▶ **Work to be completed**: Your task is to reproduce exactly the lines from the one containing "This screenshot has height=151, width=291." through the last line below, both ends included, and nothing else, with no pictures.

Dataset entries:
Segment Open
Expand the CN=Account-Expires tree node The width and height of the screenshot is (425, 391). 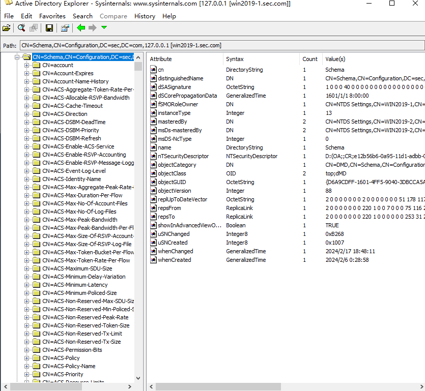[x=27, y=73]
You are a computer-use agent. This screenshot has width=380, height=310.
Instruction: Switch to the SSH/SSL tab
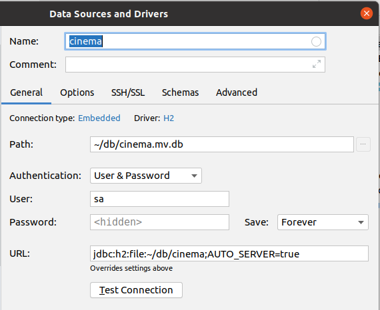click(128, 92)

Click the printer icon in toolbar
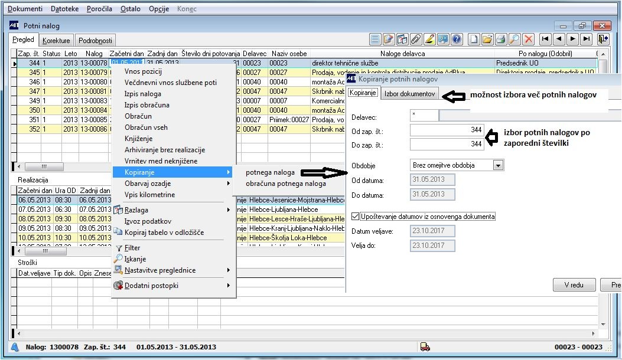[501, 40]
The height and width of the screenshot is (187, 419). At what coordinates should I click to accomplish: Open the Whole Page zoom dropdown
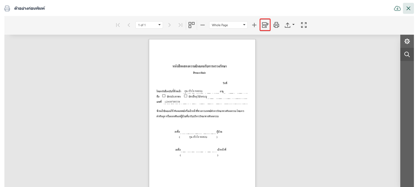coord(245,25)
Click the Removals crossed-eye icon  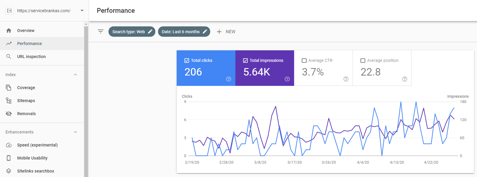pyautogui.click(x=9, y=114)
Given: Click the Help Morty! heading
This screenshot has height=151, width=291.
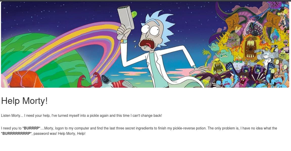Looking at the screenshot, I should pyautogui.click(x=24, y=101).
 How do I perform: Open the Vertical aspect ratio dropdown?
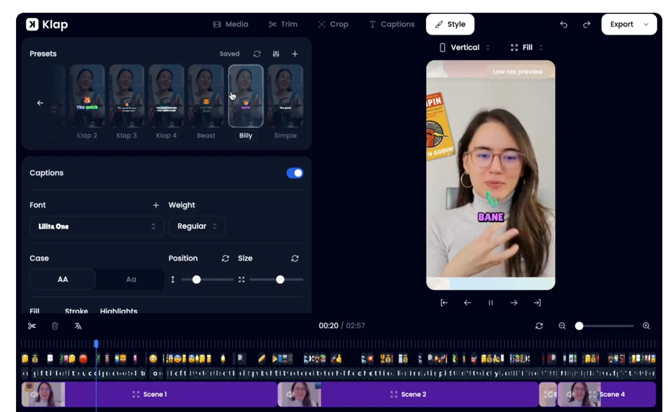[x=465, y=47]
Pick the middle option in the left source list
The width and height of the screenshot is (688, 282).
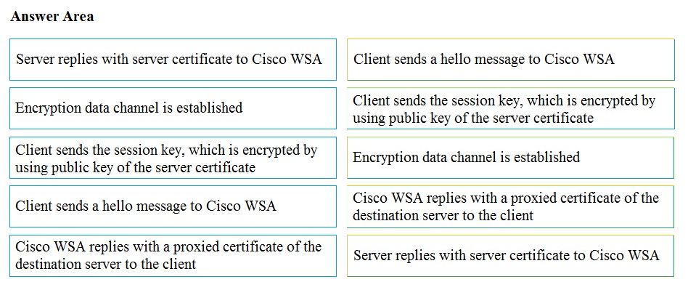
Segment Closed
▶ **Result below**:
This screenshot has height=151, width=291.
Looking at the screenshot, I should pyautogui.click(x=24, y=101).
 How do I perform: Open the Vertical aspect ratio dropdown?
[x=465, y=47]
Pick the middle option in the left source list
The width and height of the screenshot is (688, 282).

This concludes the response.